» **TRECHO DO DOCUMENTO**
------------------------------------------------------------
Título: Nossa miséria e a de nossos ancestrais
Autor: Reinach, Fernando
Fonte: O Estado de São Paulo, 03/05/2007, Vida&, p. A19

¿Estamos andando para trás.¿ Assim descrevemos o aumento da distância que separa o Brasil dos países desenvolvidos. A cidade de Kindu, no Congo, andou para trás. Hoje seus habitantes vivem sem eletricidade e o comércio é feito em lombo de burro desde que estradas foram tomadas pela floresta. As condições de vida estão entre as piores do mundo. Há 50 anos, Kindu era ligada ao resto do Congo por rodovias e chegou a ter cinema.

Será possível comparar a vida nas regiões mais miseráveis do planeta com as condições enfrentadas na Pré-História ou na Idade Média? Apesar de ser difícil medir sofrimento ou conforto em diferentes épocas e geografias, uma metodologia usada pelos ecologistas pode ajudar. Em ambiente favorável, espécies tendem a crescer rapidamente. O simples fato de uma população crescer indica que as condições são favoráveis. É o caso dos ratos nas grandes cidades. Apesar de aparentemente a floresta ser um ambiente mais agradável, acharam situação mais favorável nos esgotos.
------------------------------------------------------------
» **MATERIAL FORNECIDO**
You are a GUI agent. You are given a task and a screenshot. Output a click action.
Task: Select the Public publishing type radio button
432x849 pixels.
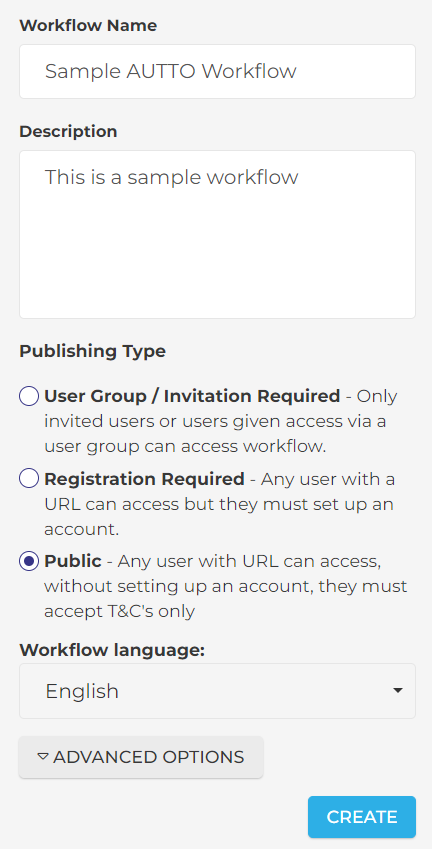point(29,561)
------------------------------------------------------------
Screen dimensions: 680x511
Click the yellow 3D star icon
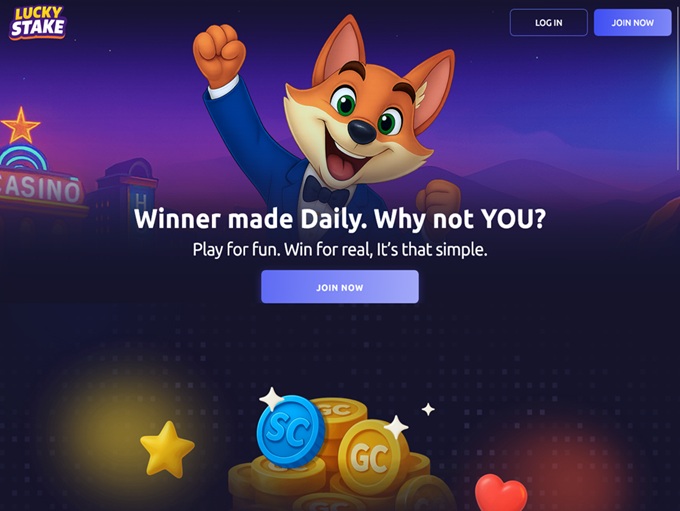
------------------------------------------------------------
» **INSTRUÇÕES DAS TAREFAS**
• a. De acordo com o artigo sobre a miséria e nossos ancestrais, há quanto tempo a cidade de Kindu era ligada ao resto do Congo por rodovias?
• b. Transcreva, do artigo sobre a miséria e nossos ancestrais, o trecho entre "Título: Nossa miséria" e "a ter cinema.", incluindo ambos.
• c. Prossiga com o artigo sobre a miséria e nossos ancestrais a partir da última frase apresentada.

» **RESPOSTAS NUMERADAS**
• a. Há 50 anos.

• b.
Título: Nossa miséria e a de nossos ancestrais
Autor: Reinach, Fernando
Fonte: O Estado de São Paulo, 03/05/2007, Vida&, p. A19

¿Estamos andando para trás.¿ Assim descrevemos o aumento da distância que separa o Brasil dos países desenvolvidos. A cidade de Kindu, no Congo, andou para trás. Hoje seus habitantes vivem sem eletricidade e o comércio é feito em lombo de burro desde que estradas foram tomadas pela floresta. As condições de vida estão entre as piores do mundo. Há 50 anos, Kindu era ligada ao resto do Congo por rodovias e chegou a ter cinema.

• c.
Quando o ambiente se torna menos propício, a taxa de crescimento cai e a população se estabiliza. Quando se torna realmente inóspito, o número de indivíduos tende a diminuir até que a espécie caminhe para a extinção.

Se analisarmos as condições de vida desse ponto de vista, é fácil concluir que o ambiente de nossos antepassados era pior que miserável. Os cientistas acreditam que mil anos antes de Cristo o número de seres humanos no planeta não passava de 150 milhões. Foram necessários 2.500 anos para atingirmos 500 milhões de pessoas.

Isso representa uma taxa de crescimento minúscula ao longo desse tempo, o que indica condições duríssimas de vida. O quadro melhorou rapidamente. Em 1850, já éramos 1 bilhão, em 1950, 3 bilhões; hoje, mais de 6 bilhões. O trágico é que, mesmo nas regiões mais pobres, as populações submetidas às piores condições de alimentação e saúde crescem a taxas maiores que as dos nossos antepassados, o que mostra quão resistente é a espécie humana.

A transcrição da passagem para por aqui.